---------- Data for the task

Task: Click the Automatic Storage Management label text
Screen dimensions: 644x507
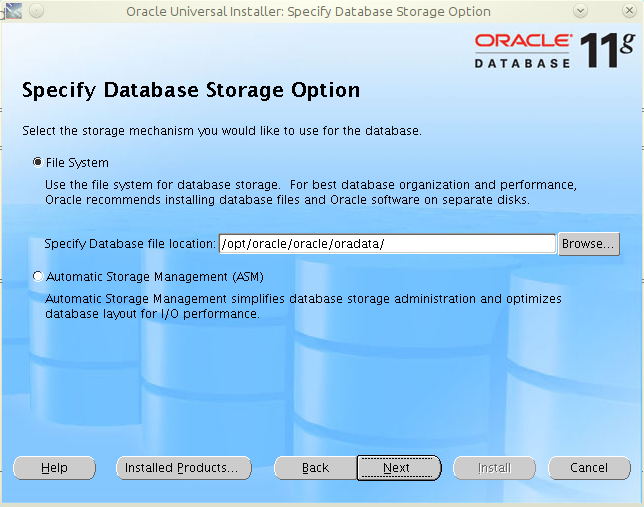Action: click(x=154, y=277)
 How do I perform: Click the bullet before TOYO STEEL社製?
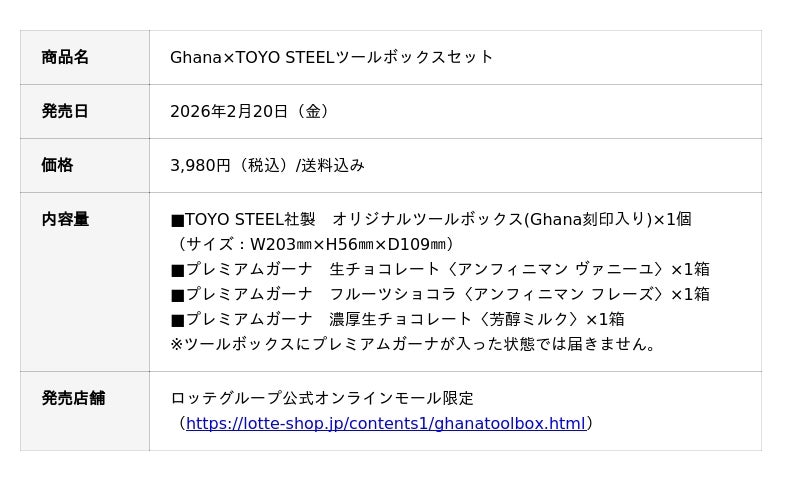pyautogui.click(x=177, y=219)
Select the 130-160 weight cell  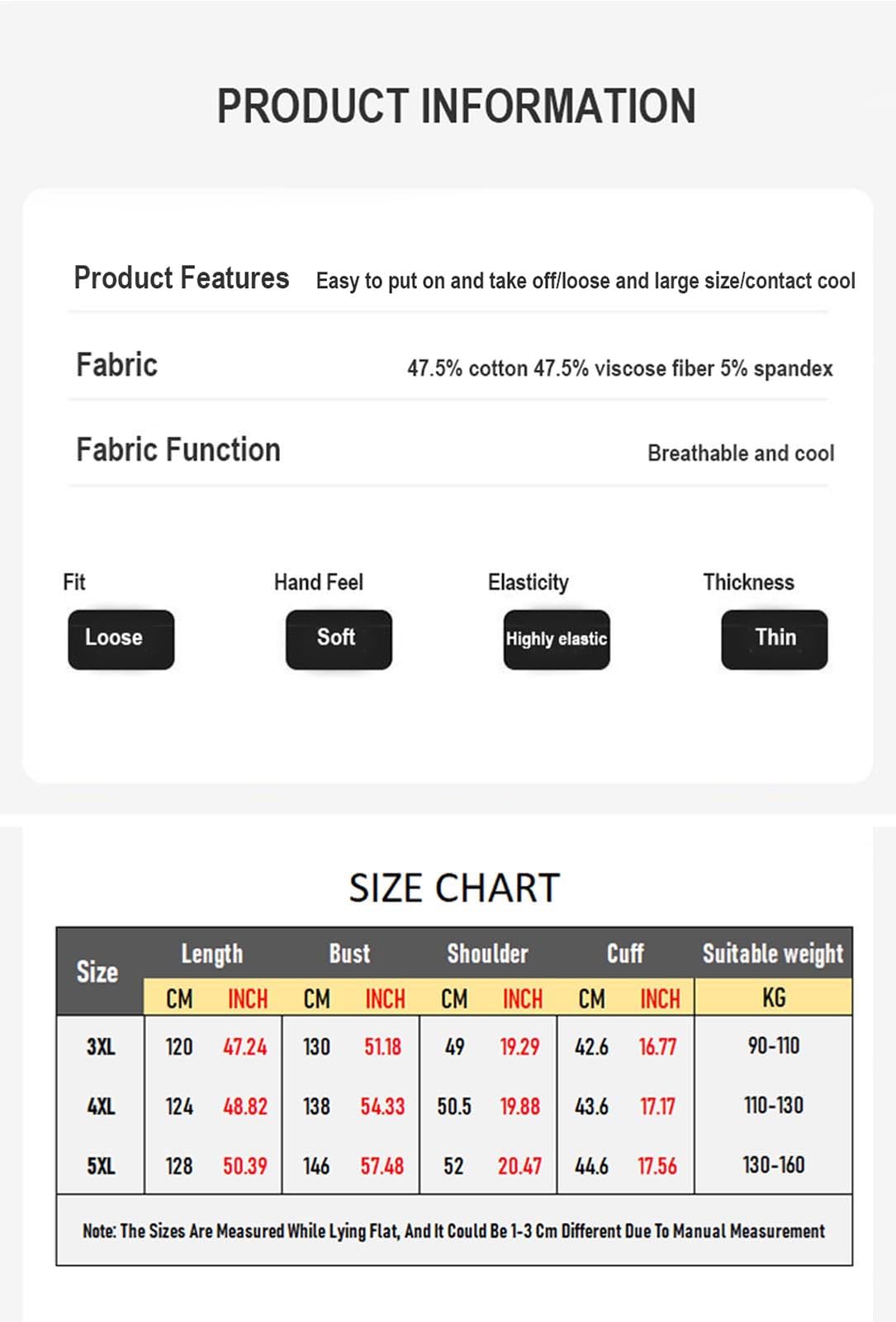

--------------------

Your answer is all of the records restated word for word, pictures excluded.

Task: Click the Automatic Storage Management label text
Screen dimensions: 644x507
Action: click(x=154, y=277)
 How do I perform: Click the bullet before TOYO STEEL社製?
pyautogui.click(x=177, y=219)
Select the 130-160 weight cell  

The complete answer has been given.